LUCI interfaces / Protecting local services efficiently on a "managed switch / AP"

Situation: A device is running 18.06.2 or a later snapshot. It is configured as an access point. The starting point for the configuration was Dumb AP / Access Point Only. From there, several VLANs were set up. It's tagging data for the trunk based on their source (SSIDs, LAN ports), and distibutes data accordingly in the opposite direction.

As per "Dumb AP / Access Point Only", the firewall is disabled. No services running (IP ports open) except for LUCI. Depending on the VLAN, traffic is trusted or not. In trusted VLANs, the device has an IP address, so it is visible and can be configured. Not so in untrusted VLANs, which provides a bit of protection.

Intention: When I would like to add server functionality to the devices (e.g. printer / file sharing), the situation changes. Providing this for untrusted VLANs requires the device to have an IP address in that untrusted VLAN. But I would like to avoid having to enable the firewall. (E.g. CUPS has an "allow" directive in its configuration.)


  • Am I right in assuming that all local services are bound to the CPU port of the switch, and there's no way to change that?
  • Am I wrong in trying to avoid the firewall because it requires fewer resources than I think?
  • Does LUCI have a config option to accept incoming login attempts only from certain address ranges? Did not find any documentation on that so far.
  • Yes
  • Yes
  • No (use firewall)

As soon as you introduce L3 or higher, it isn’t a “dumb AP” any more and you have to deal with interfaces accepting and/or routing packets.


Thank you!

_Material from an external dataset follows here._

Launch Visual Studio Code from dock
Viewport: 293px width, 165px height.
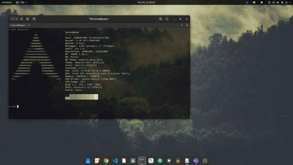tap(115, 161)
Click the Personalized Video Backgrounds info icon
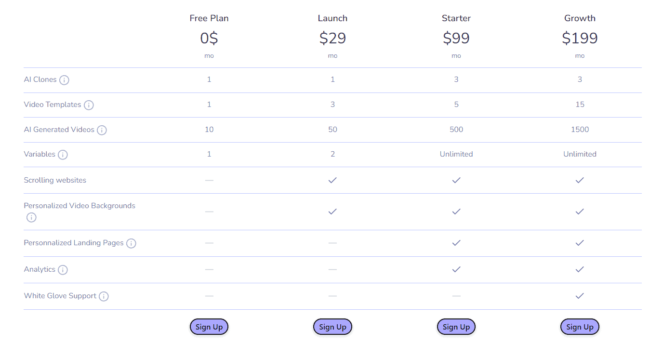 point(31,217)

It should indeed be emphasised that this is not a "dumb" device anymore, even in its current configuration.

Not even sure what being a "dumb" device means, ad you set up trunks.

If you are trunking and have VLANs, doesn't the other device have a firewall?

You would allow it there.

I believe @jeff took the word "dumb" from the headline of the "Dumb AP / Access Point only" project page which I referred to and which I took as a starting point. I myself see my result more as a "managed switch / AP" as mentioned in the thread name.

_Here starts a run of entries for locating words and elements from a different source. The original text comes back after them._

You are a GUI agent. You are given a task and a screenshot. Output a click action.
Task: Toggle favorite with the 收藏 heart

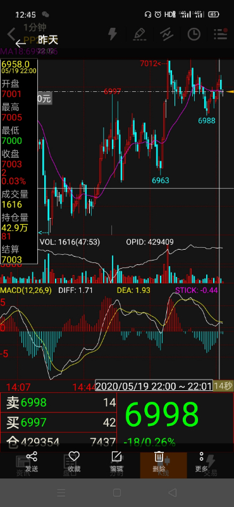point(74,462)
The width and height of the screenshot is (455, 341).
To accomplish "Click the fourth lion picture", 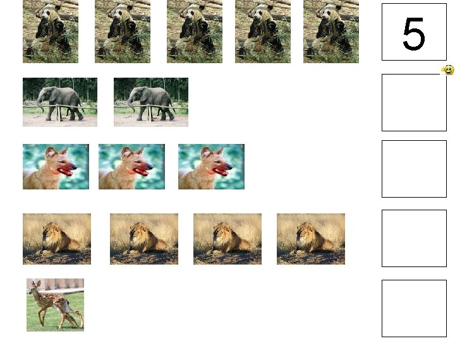I will (x=311, y=239).
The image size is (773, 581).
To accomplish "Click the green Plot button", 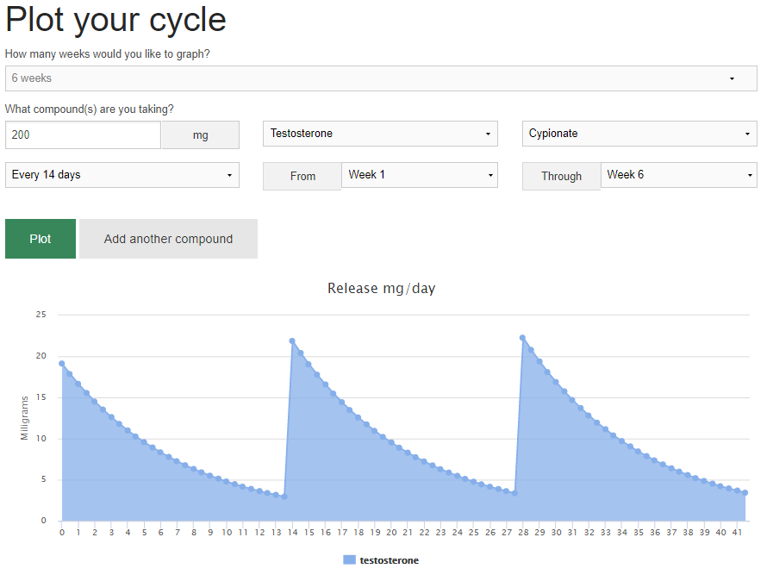I will point(41,239).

Either way, yes, the "other" device (a central router, dealing with the APs, also for handoff) does have a firewall. But it sees only cross-trunk traffic. That includes traffic between devices in the same VLAN but on different trunks. But not local traffic within the same VLAN "behind" the trunk. That would be handled by "the trunk's local switch" if possible, and it also includes anything the switch offers locally (as long as it's in the same VLAN). So the central router's firewall would not be able to limit access to the services of a trunk's switch, such as LUCI in this case. No?

You had to have defined the VLANs and firewall somewhere. There's some device with a gateway and hence a firewall.

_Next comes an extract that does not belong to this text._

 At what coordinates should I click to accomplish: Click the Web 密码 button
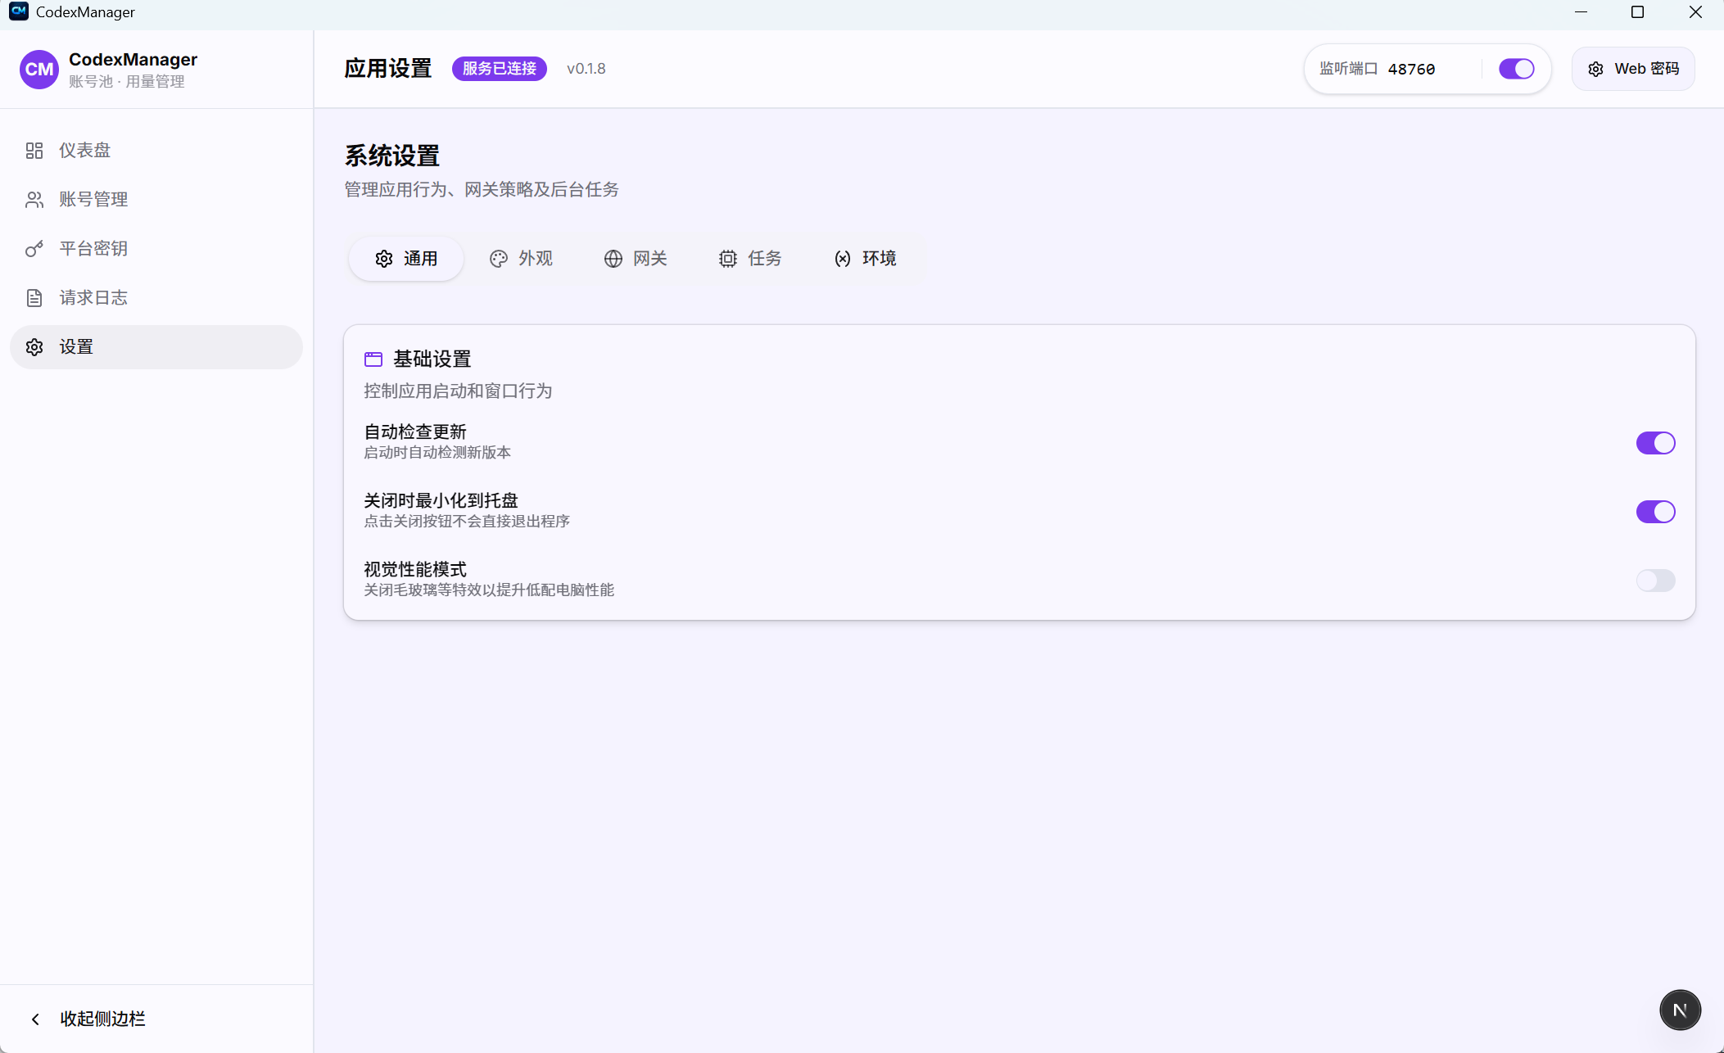coord(1632,69)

Wonderful! That's where you permit traffic to the printer.

Are you saying:

When I enable another local service besides LUCI on the OpenWRT device, then that is provided in another VLAN where then the OpenWRT device has an IP address. And access to that service (VLAN and port) is controlled by the firewall in the central router.

However: Enabling that additional service will lead to that service also being available in all VLANs where the OpenWRT device has an IP address, and that is not necessarily intended. So additionally, I would have to restrict that service locally on the OpenWRT device.

  • Why do you keep mentioning LuCI and OpenWrt when you continually state you don't want to configure access to the printer there?
  • Are planning to run CUPS and other services on the OpenWrt or something???
  • If that's the case, then obviously you'd have to either config the service to:
    • properly listen to the correct IP;
    • or correct interface

If the server is on another device, this would work by:

  • making the config change there;
  • or (if on the OpenWrt itself) enabling the OpenWrt firewall; and making the change there


Answers to your questions are already in my text. You've increased your distance to the heart of my question somewhat. Nevertheless, I appreciate your replies.

1 Like

It's not clear if CUPS will be on a device with access to multiple LANs (you imply it once, though; and when you mentioned CUPS, I assumed), if that's definite, you have to firewall input at the OpenWrt (or ensure the software is properly listening).

Since I won't guess, I hope others will assist until you make it clear in text.

Also, disable routing on the OpenWrt, to ensure you don't get any other odd issues.